With a host of mobile phone manufacturers setting up base in India, about 20 million phones will be produced in the country by the end of the year, which will be a third of the handsets sold in the country. By 2009, a tenth of the global production of handsets will take place in India.

Pankaj Mohindroo, national president of the Indian Cellular Association, the apex body for mobile handset manufacturers, speaks to Surajeet Das Gupta on India's potential as the emerging new manufacturing centre for mobile phones. Excerpts:

Virtually every global phone manufacturer has either set up or is setting up manufacturing facilities here. Is India becoming a major handset manufacturing hub?

When we set up a manufacturing advisory committee in 2004, we assured the government that once the illegal imports stopped (and they did, once import duties came down to 5 per cent levels), handset companies would start manufacturing. Most thought this could never happen unless the market was protected, and I'm happy to say they were wrong.

Our target was that by 2009, 3 per cent of world production of handsets would happen in India  - we now think this will be 10 per cent. By 2009, 1,300 million phones would be manufactured globally and as much as 120-130 million will be produced in India. Simultaneously, the after-market accessories business and component manufacturing business will also grow.

That's ambitious. What is the situation on the ground today?

We expect about 20 million mobile phones to be manufactured here by the end of the year, which is a third of the total market. Cumulatively, in the next three to four years, we will see an investment of over $1 billion dollars in this sector and it will generate large employment.

At the moment, the total investment in this sector is around $70-100 million, and companies are essentially undertaking box-building and printed circuit board assembly in their factories. But they have already created a capacity to manufacture 3 to 3.5 million handsets a month.

This year, we expect the Indian mobile handest market to be around 55 to 60 million, a growth of over 80 per cent compared to last year.

There are different models and stages of manufacturing a handset. Where does India stand? Big brands are setting up manufacturing facilities here, but what about component companies, the original design manufacturers, amongst others?

Yes, there are various stages of manufacturing phones. You can start with companies that design the electronic circutory or the chip, and there are the component and tooling companies.

Then you have ODMs, original equipment manufacturers and outsourced electronic manufacturing services companies (such as Flextronics), which manufacture for others on a contract basis.

That is a trillion-dollar industry and China is the major centre.

In India, we already have Nokia, Samsung, LG and Elcoteq, which have set up manufacturing facilities. Motorola has also announced its intent. We are also hopeful that some ODMs and component manufacturers will come in the next one to three years.

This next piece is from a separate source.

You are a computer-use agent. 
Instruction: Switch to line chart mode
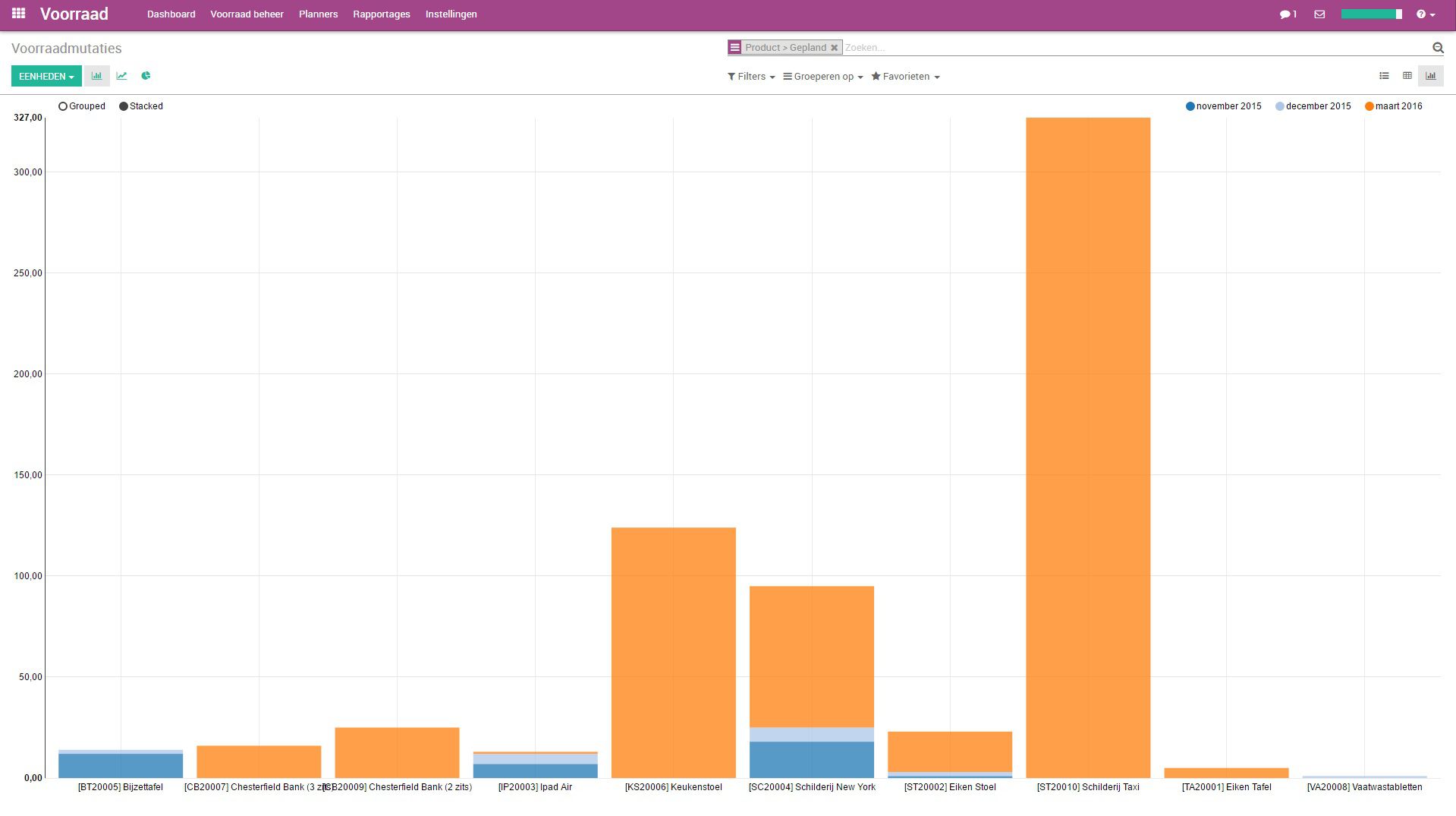pos(121,76)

The market for after-market accessories is over $8-9 billion and includes things such as battery chargers, batteries, hands-free kits, covers, connectivity cable, memory cards, car kits and even belt clips. China controls 70 per cent of this market and employs over four million people. There is a large scope for India in this space.

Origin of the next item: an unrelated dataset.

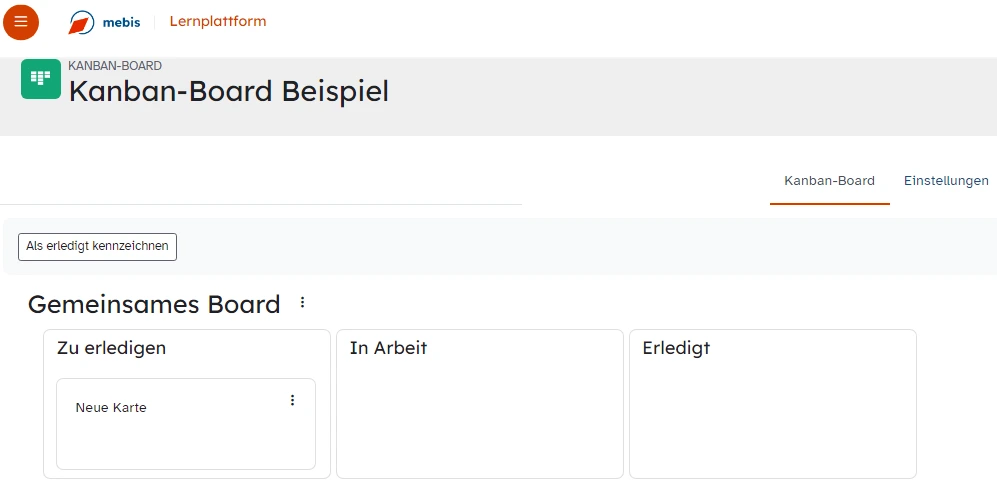Click the mebis wordmark text
This screenshot has width=997, height=495.
(x=121, y=23)
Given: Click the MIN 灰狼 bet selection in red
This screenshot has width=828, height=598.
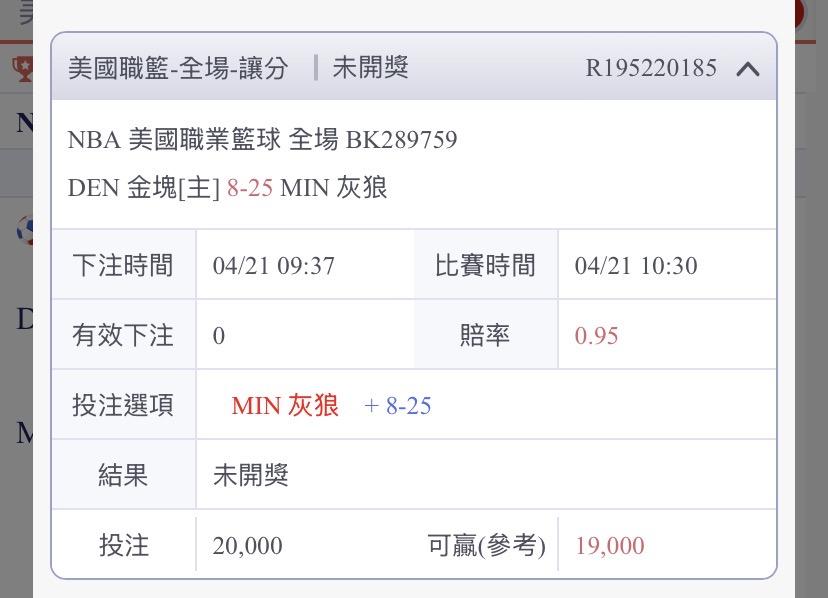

How will India get into this market?

What we have to do is to replicate what we did in mobile handset manufacturing. At the moment, the legal market for these products is only Rs 100 crore (Rs 1 billion) but the total market is Rs 2,000 crore (Rs 20 billion), which is fed by grey market imports from China.

We need a three-pronged attack. First, as in the mobile handset market, there is a need to rationalise duty structures. For instance, a battery pack costs Rs 150 in the grey market but double that in the legal market.

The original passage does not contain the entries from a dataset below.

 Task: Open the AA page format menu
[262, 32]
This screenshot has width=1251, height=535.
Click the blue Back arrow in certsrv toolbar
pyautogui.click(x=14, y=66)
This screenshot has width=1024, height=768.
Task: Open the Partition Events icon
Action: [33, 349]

That's because you pay 12.5 per cent basic duty plus another 16.32 per cent as CVD, and a sales tax of 4 per cent. Second, we need to create at least two to three industrial parks and promote 700-1,000 entrepreneurs and provide them with raw material and sourcing support.

So, if Vodafone wants to buy $50 million of products, they can go to any one of these parks instead of getting it from various manufacturers in China.

Do we also need to have a chip-making facility for manufacturing handsets?

Chips are an essential part of the handset, but it is up in the value chain of manufacturing.

The Yankee report created a huge controversy by saying Indian operators were overstating their subscriber numbers. Their points was that the number of handest sold should always be much more than the number of subscribers as 25 per cent of them change their handests.

Yankee is a respected research group, but so are Indian mobile phone firms. They are large companies that are respected, and that is why we have 10 per cent penetration in telephony. Why should we suspect their numbers?

The number of phones cannot directly reflect the real subscriber numbers. If you take 2001, only half a million phones were legally brought into the country and the market was mainly grey.

It was only after 2003 that things changed. In 2005, we had 30 million handset shipments. There is a also a substantial parallel market (not grey) consisting of legal importers who are not authorised (this is 4 to 5 million a year) and there is a grey market, too, of which we don't know the size.